Discussing the costs of developing the index, Brave described the process as “long and very expensive” — pointing back to its 2021 acquisition of the open source Tailcat search engine, a technology whose development it said dates back to 2014.
“There is a reason why there are only three fully-fledged independent search indexes in the West,” Brave added.
The company licenses its search index via the Brave Search API. The API is being used by “many leading companies in the AI space,” per Brave, which added that it’s quickly becoming a “significant” source of revenue.
TechCrunch also asked search engineer Peter Popov about the costs involved in building a search index. Popov spent 15 years at Russian search giant Yandex, working on core search and ranking, and is now VP of ads at VK.

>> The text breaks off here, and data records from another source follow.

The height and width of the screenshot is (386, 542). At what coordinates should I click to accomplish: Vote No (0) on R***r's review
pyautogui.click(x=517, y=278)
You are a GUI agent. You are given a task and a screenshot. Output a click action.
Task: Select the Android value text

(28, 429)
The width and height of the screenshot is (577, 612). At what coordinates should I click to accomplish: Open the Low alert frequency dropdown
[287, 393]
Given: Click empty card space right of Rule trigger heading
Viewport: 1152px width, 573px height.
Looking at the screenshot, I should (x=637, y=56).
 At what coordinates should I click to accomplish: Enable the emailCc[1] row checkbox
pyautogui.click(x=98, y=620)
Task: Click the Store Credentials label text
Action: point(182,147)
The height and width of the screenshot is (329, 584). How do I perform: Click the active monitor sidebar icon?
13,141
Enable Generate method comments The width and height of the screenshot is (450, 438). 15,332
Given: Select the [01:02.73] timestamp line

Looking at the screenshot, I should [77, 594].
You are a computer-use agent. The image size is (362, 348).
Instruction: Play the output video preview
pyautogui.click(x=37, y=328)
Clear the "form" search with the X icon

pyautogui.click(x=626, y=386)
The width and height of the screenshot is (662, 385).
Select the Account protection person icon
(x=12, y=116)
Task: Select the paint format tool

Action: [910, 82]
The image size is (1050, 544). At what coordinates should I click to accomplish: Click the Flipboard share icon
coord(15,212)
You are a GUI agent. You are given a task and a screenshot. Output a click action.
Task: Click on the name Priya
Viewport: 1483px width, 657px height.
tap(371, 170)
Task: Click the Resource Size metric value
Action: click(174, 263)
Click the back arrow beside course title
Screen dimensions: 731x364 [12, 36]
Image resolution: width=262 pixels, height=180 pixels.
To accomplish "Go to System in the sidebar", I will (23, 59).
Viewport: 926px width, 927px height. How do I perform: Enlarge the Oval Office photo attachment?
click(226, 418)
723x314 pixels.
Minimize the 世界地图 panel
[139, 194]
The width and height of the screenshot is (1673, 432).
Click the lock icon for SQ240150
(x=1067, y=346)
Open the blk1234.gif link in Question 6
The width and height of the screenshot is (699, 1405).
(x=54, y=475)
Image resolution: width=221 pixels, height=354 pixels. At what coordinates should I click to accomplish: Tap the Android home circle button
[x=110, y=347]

“Very roughly, a search index, which includes hardware and the cost of writing a search, does not cost much more than $10 million,” Popov told us, couching such an outlay as “not a very large investment.” He suggested that advances in AI have made it easier to produce quality search results without needing vast amounts of users feeding in data,”by using modern LLM models that contain knowledge of search semantics out of the box.”
At the same time, he warned there is growing challenge over where search bots can — or can’t — freely crawl. This is a problem as a search index needs wide access to information sources in order to usefully serve users’ queries.
“Proprietary platforms are often quite unfriendly to attempts to collect information,” Popov told TechCrunch.
“Creating a search index for the entire Internet is not such a difficult task from a technical point of view. The volume of useful information on the internet grows more slowly than computing power. By the way, one of the problems for scaling AI is precisely the relatively small volume of such information.”
“The useful-for-information-search internet is not that big,” he continued. “There is no internet of sites to search right now. And wait, of these [mainstream web] platforms, only Wikipedia is open to search. So that leaves Wikipedia search.
“After Wikipedia there are not many useful sites like arxiv.org or large online libraries. Information of this kind can be used in two ways — either by providing data during network training, or by feeding the neural network with search results during inference, in which case the search is one of the components of LLM working under the hood.”
In other words, in order for a search index to be useful, it also needs to be able to freely crawl the internet. But with Big Tech more jealously guarding info inside its own platforms these days, as giants compete to monetize user data afresh for training LLMs, this is also complicating the business of trying to get out from under their shadow by indexing the internet for search… From a rock to a hard place, then.